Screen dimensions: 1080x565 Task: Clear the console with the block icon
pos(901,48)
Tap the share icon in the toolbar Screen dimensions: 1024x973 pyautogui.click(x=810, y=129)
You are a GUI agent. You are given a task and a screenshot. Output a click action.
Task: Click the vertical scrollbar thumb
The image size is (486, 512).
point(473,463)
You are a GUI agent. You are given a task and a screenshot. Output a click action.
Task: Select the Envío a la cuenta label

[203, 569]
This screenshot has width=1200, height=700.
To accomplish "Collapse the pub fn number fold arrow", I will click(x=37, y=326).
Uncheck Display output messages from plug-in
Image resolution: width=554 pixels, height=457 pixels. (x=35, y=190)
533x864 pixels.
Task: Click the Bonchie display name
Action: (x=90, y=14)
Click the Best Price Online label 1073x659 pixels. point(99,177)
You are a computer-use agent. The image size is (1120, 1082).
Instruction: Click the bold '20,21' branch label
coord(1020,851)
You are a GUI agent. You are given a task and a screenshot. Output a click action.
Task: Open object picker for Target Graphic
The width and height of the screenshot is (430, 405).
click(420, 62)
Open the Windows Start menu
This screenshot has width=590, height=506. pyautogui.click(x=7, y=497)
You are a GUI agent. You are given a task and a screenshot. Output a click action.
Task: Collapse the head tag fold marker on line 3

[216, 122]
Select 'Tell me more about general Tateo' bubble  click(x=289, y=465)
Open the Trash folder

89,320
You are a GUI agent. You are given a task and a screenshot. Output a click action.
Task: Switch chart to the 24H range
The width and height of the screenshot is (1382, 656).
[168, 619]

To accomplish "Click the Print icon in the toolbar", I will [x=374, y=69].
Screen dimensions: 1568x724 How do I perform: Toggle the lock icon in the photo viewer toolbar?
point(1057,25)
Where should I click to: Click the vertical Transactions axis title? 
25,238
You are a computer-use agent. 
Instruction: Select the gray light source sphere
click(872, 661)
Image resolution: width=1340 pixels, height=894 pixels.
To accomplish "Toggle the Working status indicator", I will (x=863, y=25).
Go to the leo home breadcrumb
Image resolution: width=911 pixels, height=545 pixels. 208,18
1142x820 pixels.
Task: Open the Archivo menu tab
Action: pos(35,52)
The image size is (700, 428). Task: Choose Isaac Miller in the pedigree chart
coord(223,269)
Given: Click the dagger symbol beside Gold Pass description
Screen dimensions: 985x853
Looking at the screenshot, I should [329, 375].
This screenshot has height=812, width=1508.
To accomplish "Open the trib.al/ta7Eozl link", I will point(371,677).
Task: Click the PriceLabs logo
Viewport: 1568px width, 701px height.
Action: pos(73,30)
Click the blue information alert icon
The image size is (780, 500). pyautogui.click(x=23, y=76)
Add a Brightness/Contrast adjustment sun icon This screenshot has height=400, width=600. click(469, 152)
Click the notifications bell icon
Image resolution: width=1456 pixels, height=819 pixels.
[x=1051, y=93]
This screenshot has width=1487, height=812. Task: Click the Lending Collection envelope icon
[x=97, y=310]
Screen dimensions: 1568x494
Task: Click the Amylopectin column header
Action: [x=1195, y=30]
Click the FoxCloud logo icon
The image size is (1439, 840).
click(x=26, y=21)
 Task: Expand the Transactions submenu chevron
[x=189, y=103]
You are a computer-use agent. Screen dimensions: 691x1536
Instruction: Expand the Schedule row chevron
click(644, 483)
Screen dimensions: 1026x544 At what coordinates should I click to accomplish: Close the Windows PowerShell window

○ ○ ○ ○ ○

Please copy all of the rows above word for word, keeping every line in its original order.

### Exercise solution
Screen dimensions: 1080x565 Task: Clear the console with the block icon
pos(901,48)
Tap the share icon in the toolbar Screen dimensions: 1024x973 pyautogui.click(x=810, y=129)
You are a GUI agent. You are given a task and a screenshot. Output a click action.
Task: Click the vertical scrollbar thumb
The image size is (486, 512).
point(473,463)
You are a GUI agent. You are given a task and a screenshot. Output a click action.
Task: Select the Envío a la cuenta label

[203, 569]
This screenshot has width=1200, height=700.
To accomplish "Collapse the pub fn number fold arrow", I will click(x=37, y=326).
Uncheck Display output messages from plug-in
Image resolution: width=554 pixels, height=457 pixels. (x=35, y=190)
533x864 pixels.
Task: Click the Bonchie display name
Action: (x=90, y=14)
Click the Best Price Online label 1073x659 pixels. point(99,177)
You are a computer-use agent. The image size is (1120, 1082).
Instruction: Click the bold '20,21' branch label
coord(1020,851)
You are a GUI agent. You are given a task and a screenshot. Output a click action.
Task: Open object picker for Target Graphic
The width and height of the screenshot is (430, 405).
click(420, 62)
Open the Windows Start menu
This screenshot has width=590, height=506. pyautogui.click(x=7, y=497)
You are a GUI agent. You are given a task and a screenshot. Output a click action.
Task: Collapse the head tag fold marker on line 3

[216, 122]
Select 'Tell me more about general Tateo' bubble  click(x=289, y=465)
Open the Trash folder

89,320
You are a GUI agent. You are given a task and a screenshot. Output a click action.
Task: Switch chart to the 24H range
The width and height of the screenshot is (1382, 656).
[168, 619]

To accomplish "Click the Print icon in the toolbar", I will [x=374, y=69].
Screen dimensions: 1568x724 How do I perform: Toggle the lock icon in the photo viewer toolbar?
point(1057,25)
Where should I click to: Click the vertical Transactions axis title? 
25,238
You are a computer-use agent. 
Instruction: Select the gray light source sphere
click(872, 661)
Image resolution: width=1340 pixels, height=894 pixels.
To accomplish "Toggle the Working status indicator", I will (x=863, y=25).
Go to the leo home breadcrumb
Image resolution: width=911 pixels, height=545 pixels. 208,18
1142x820 pixels.
Task: Open the Archivo menu tab
Action: pos(35,52)
The image size is (700, 428). Task: Choose Isaac Miller in the pedigree chart
coord(223,269)
Given: Click the dagger symbol beside Gold Pass description
Screen dimensions: 985x853
Looking at the screenshot, I should [329, 375].
This screenshot has height=812, width=1508.
To accomplish "Open the trib.al/ta7Eozl link", I will point(371,677).
Task: Click the PriceLabs logo
Viewport: 1568px width, 701px height.
Action: pos(73,30)
Click the blue information alert icon
The image size is (780, 500). pyautogui.click(x=23, y=76)
Add a Brightness/Contrast adjustment sun icon This screenshot has height=400, width=600. click(469, 152)
Click the notifications bell icon
Image resolution: width=1456 pixels, height=819 pixels.
[x=1051, y=93]
This screenshot has width=1487, height=812. Task: Click the Lending Collection envelope icon
[x=97, y=310]
Screen dimensions: 1568x494
Task: Click the Amylopectin column header
Action: [x=1195, y=30]
Click the FoxCloud logo icon
The image size is (1439, 840).
click(x=26, y=21)
 Task: Expand the Transactions submenu chevron
[x=189, y=103]
You are a computer-use agent. Screen dimensions: 691x1536
Instruction: Expand the Schedule row chevron
click(644, 483)
Screen dimensions: 1026x544 At what coordinates should I click to accomplish: Close the Windows PowerShell window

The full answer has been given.